Можно выделить несколько видов самонаблюдения, в значительной мере обусловленных уровнем культуры, склонностью к философским и историософским медитациям, умением анализировать смыслы явлений, «играть» ими, переводить «живую, духовную незначительную достоверность» (по выражению Т. Манна) в усложненный мемуарно-художественный текст. Обычно там, где мало используются детально разработанные в мемуаристике сценарии автобиографических морализаторских рассказов, самонаблюдение не является расчетливо выстроенным и отчетливо осознаваемым приемом самовоспитания. Человек следит за собой, не особенно задумываясь о том, почему он это делает и к чему это приведет, – мораль бесхитростна, примеры наглядны, выводы очевидны.

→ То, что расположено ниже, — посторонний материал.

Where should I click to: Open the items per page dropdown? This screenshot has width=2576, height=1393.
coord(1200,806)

Более сложные типы самонаблюдения блестяще разобраны Б. М. Эйхенбаумом в его знаменитой книге о молодом Толстом[1778].
Самонаблюдение, отраженное в ранних дневниках Толстого, обладает систематичностью и назидательностью, оно откровенно дидактично, иногда казуистично сплетает собственно «дух» и упрочивающие его мелкие детали повседневного быта. Программы морального поведения у Толстого отшлифованы столь тщательно и педантично, что становятся порой, по мнению Эйхенбаума, анекдотически-прямолинейными. Здесь много общего с обычными приемами самонаблюдения, присущими большинству авторов дневников. Это обращения к себе, в которых выражено недовольство своими поступками, ригористичность вердиктов, их пафос-ность, поиск путей духовного обновления.

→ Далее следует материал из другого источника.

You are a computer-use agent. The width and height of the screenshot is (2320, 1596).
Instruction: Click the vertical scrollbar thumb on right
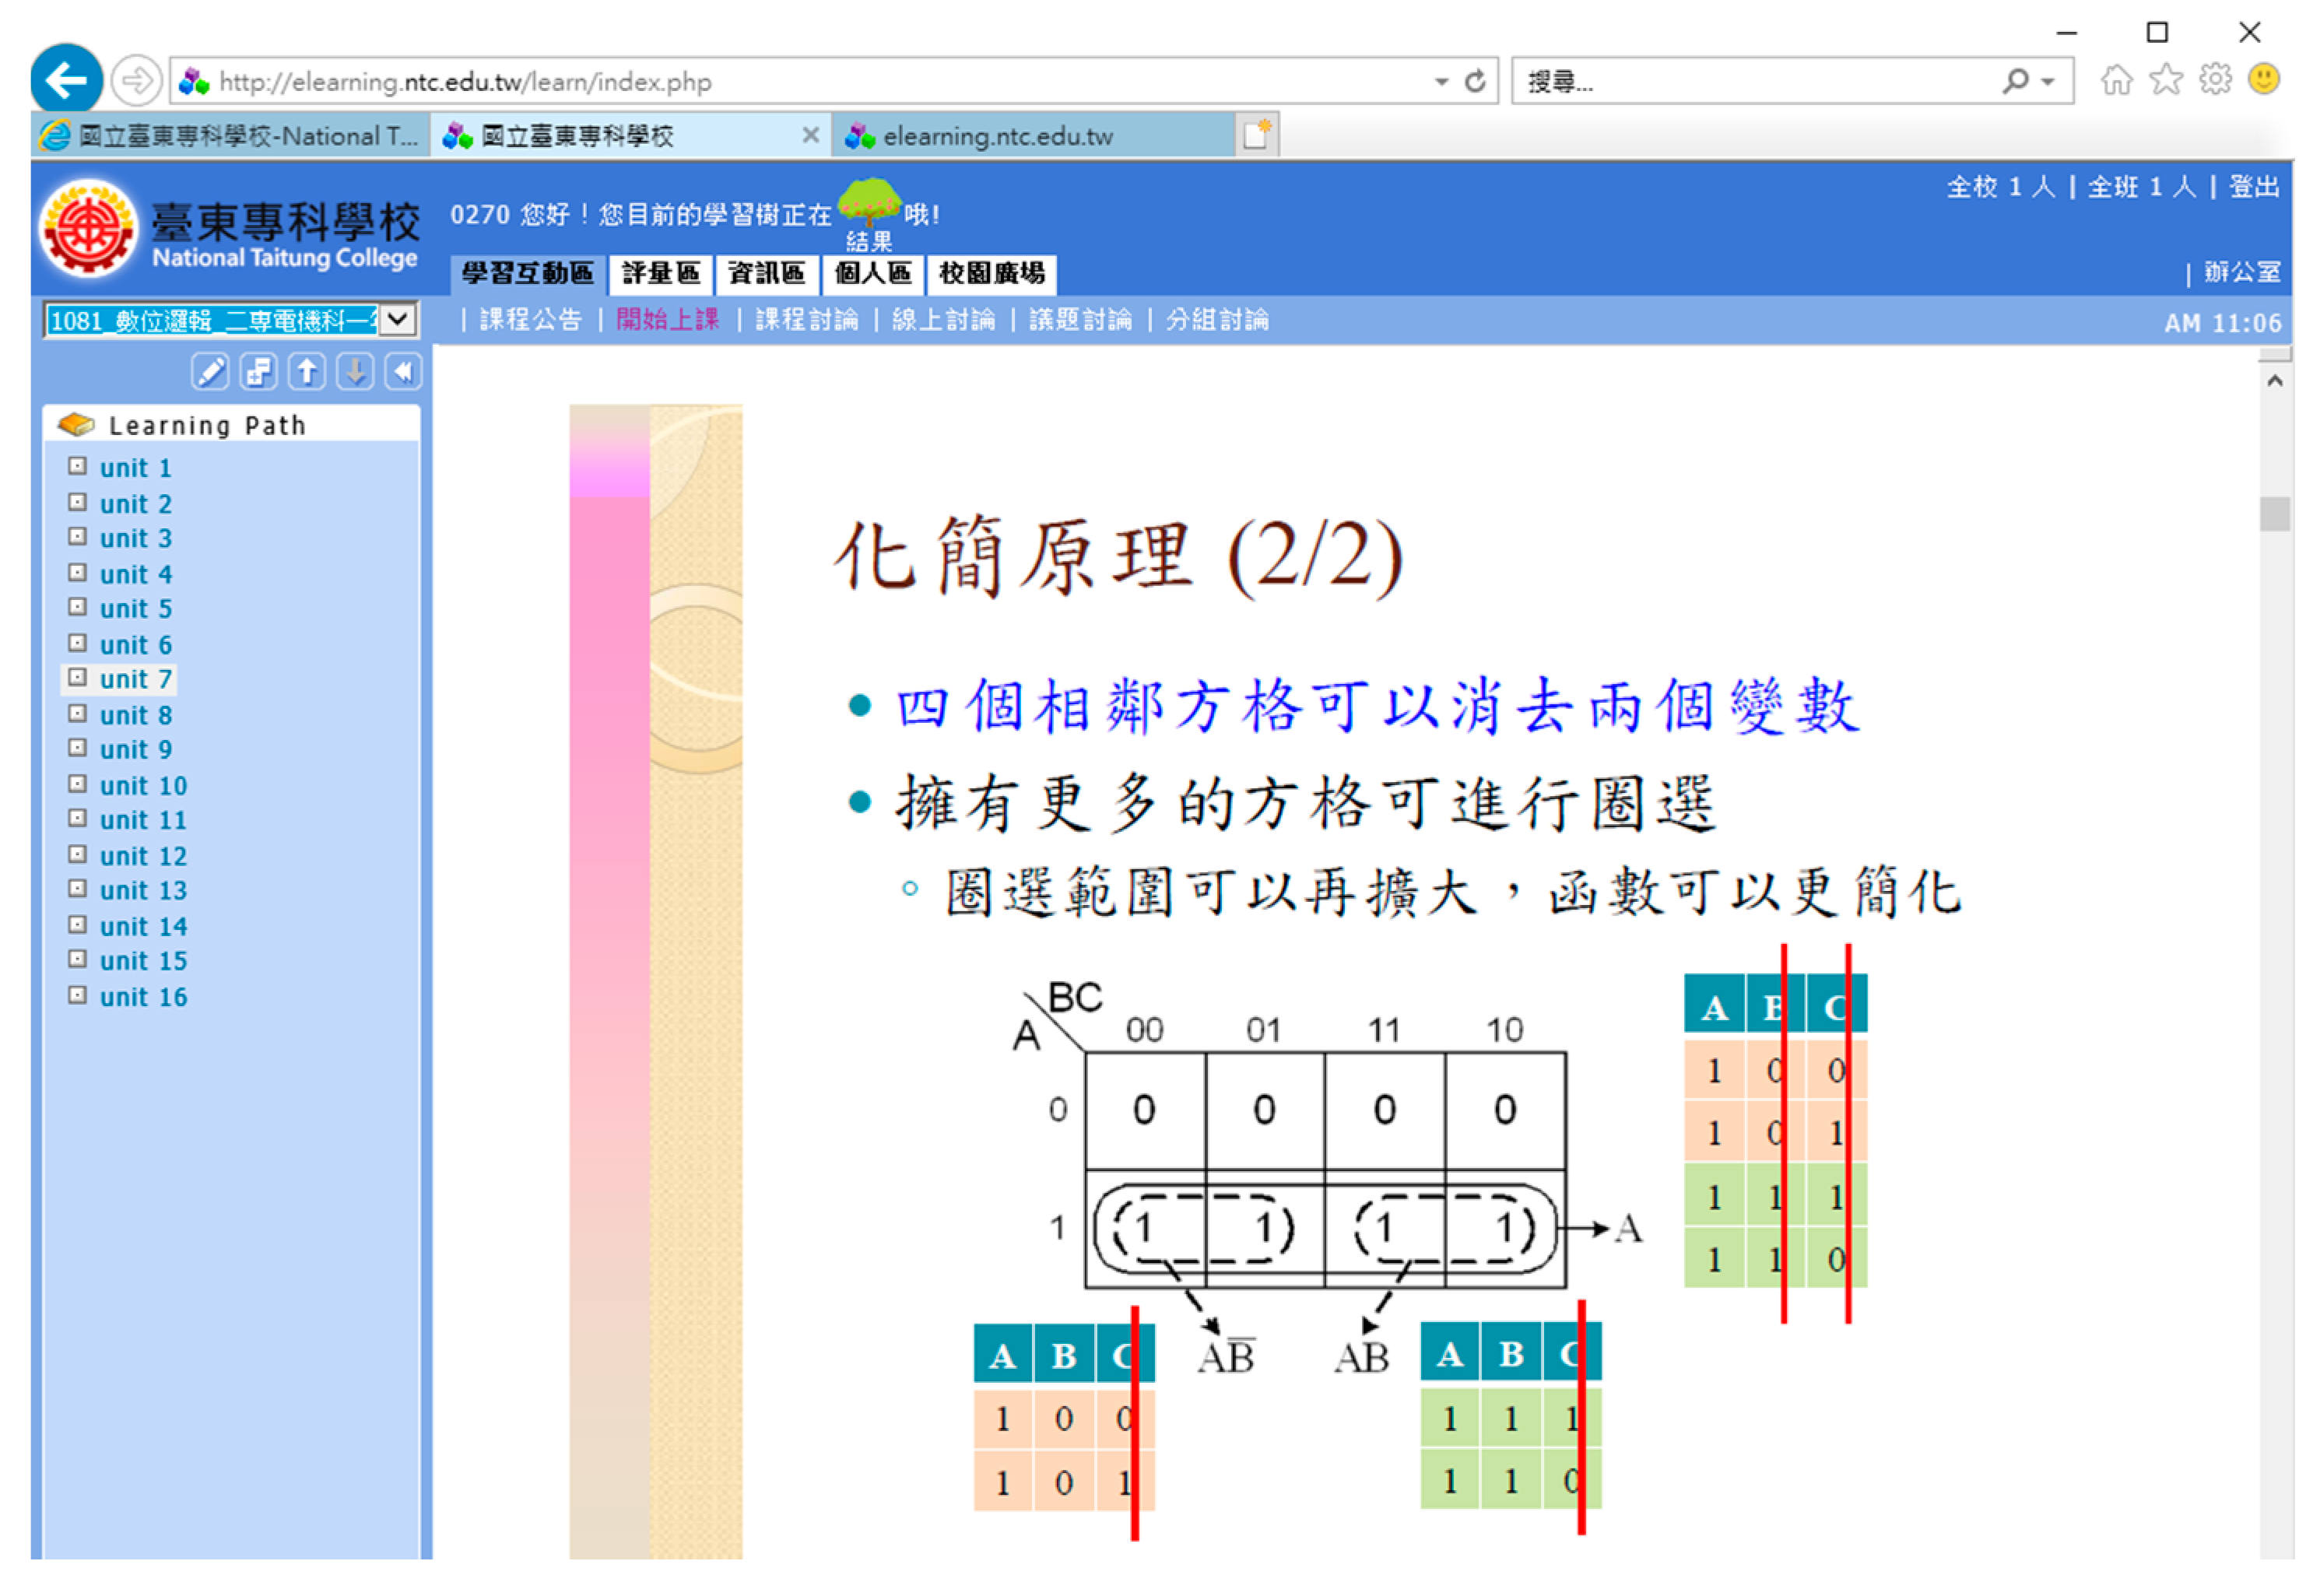click(x=2275, y=515)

Сложные типы самонаблюдения в записях людей, оставшихся в осажденном Ленинграде, наиболее подробно изучены в литературе, посвященной «Запискам блокадного человека» Л. Я. Гинзбург. Говоря о заимствовании мемуарных образцов, на которые ориентируются авторы дневников и мемуаров, И. Паперно воспользовалась афоризмом М. Серто: «Это особый тип чтения, при котором чужой текст используется для проекции собственной жизни: книгу заселяют, как чужую квартиру»[1779]. Записки Л. Гинзбург – это многослойный текст, происхождение которого не всегда ясно, а причины, обусловившие его создание, не до конца прослежены. То же относится и к определению источников тех приемов, которыми пользуется Л. Гинзбург. Влияние Герцена, чьей мемуаристике Гинзбург посвятила целую книгу, многим кажется здесь бесспорным.
Литературные приемы, впрочем, не всегда можно точно отождествить с каким-либо именем. Даже прямые указания тех, кто особенно глубоко испытал влияние чужого стиля, часто ничего не проясняют. Все переработано, осложнено, подчас замысловато перестроено не как парафраз классического канона, а как его антитеза, первоначальный замысел неотличим от позднейших влияний.

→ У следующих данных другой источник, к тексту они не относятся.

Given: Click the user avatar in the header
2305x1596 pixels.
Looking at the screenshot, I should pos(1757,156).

«Выстраивание» самонаблюдения по определенному литературному коду меняет его содержание и форму: здесь требуются отступления, там – моральные сентенции, здесь придается чувствам большая раскованность, там необходима экзальтация [1780]. Сохранить до конца основанную на литературных образцах схему повествования едва ли кому удается (ее ломает сама логика последовательности описания биографических этапов), но она способна в значительной мере исказить подлинную картину самоанализа «блокадного человека».